(Exercise brief): Could you copy out all of the records below exactly, leaving out every picture?

(Exercise input):
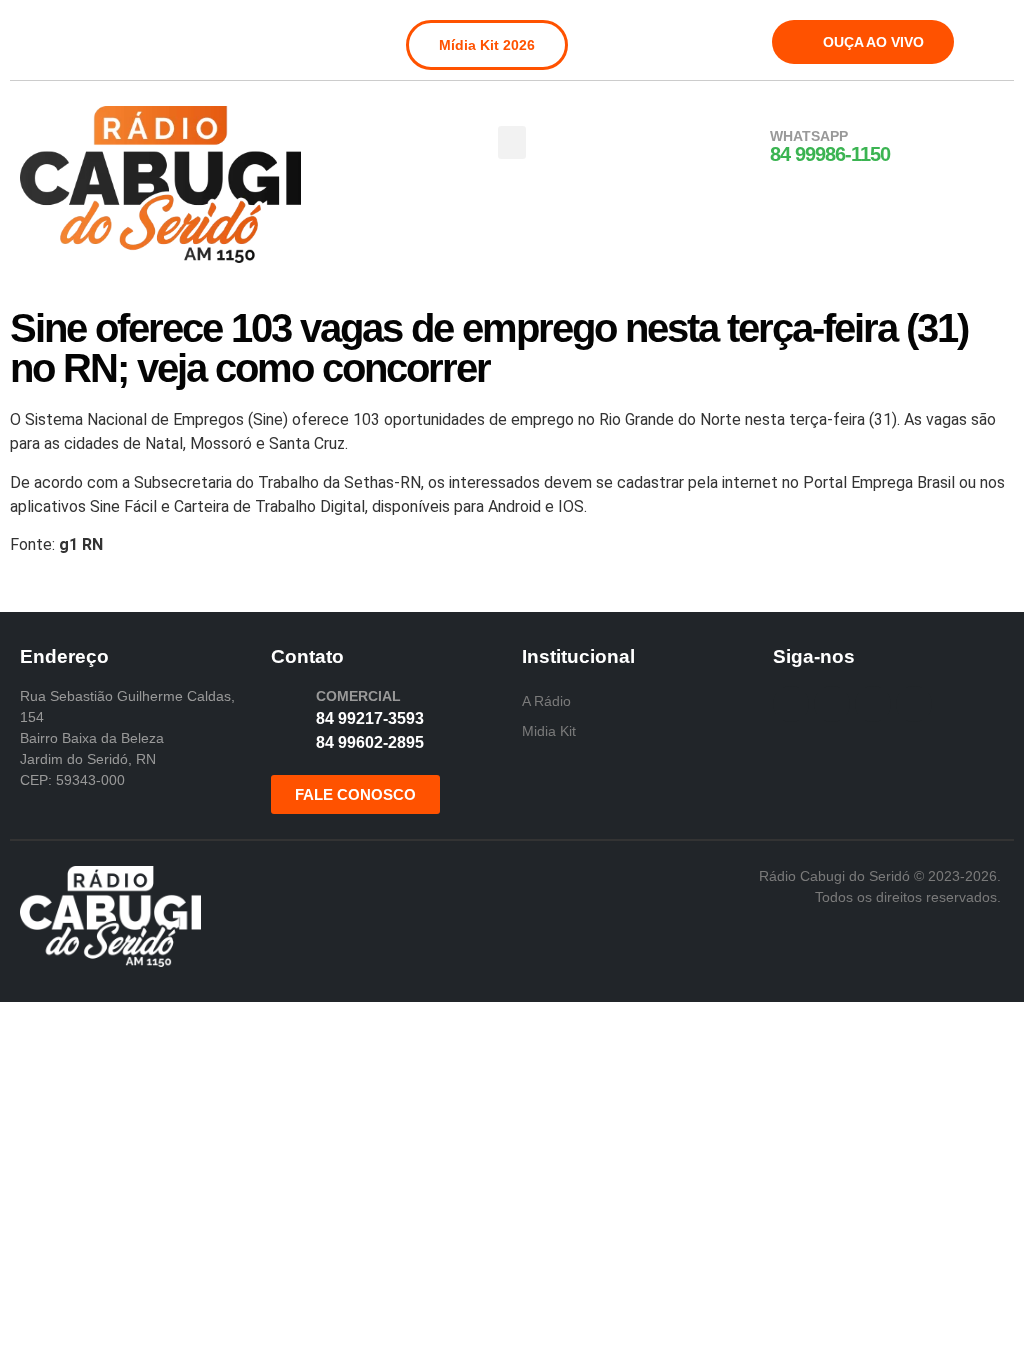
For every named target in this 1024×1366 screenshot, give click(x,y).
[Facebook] (34, 34)
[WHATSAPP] (744, 147)
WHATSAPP (809, 136)
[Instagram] (67, 34)
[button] (512, 142)
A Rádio (546, 701)
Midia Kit (549, 731)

(Task solution):
For every named target in this 1024×1366 screenshot, give click(x,y).
[Facebook] (34, 34)
[WHATSAPP] (744, 147)
WHATSAPP (809, 136)
[Instagram] (67, 34)
[button] (512, 142)
A Rádio (546, 701)
Midia Kit (549, 731)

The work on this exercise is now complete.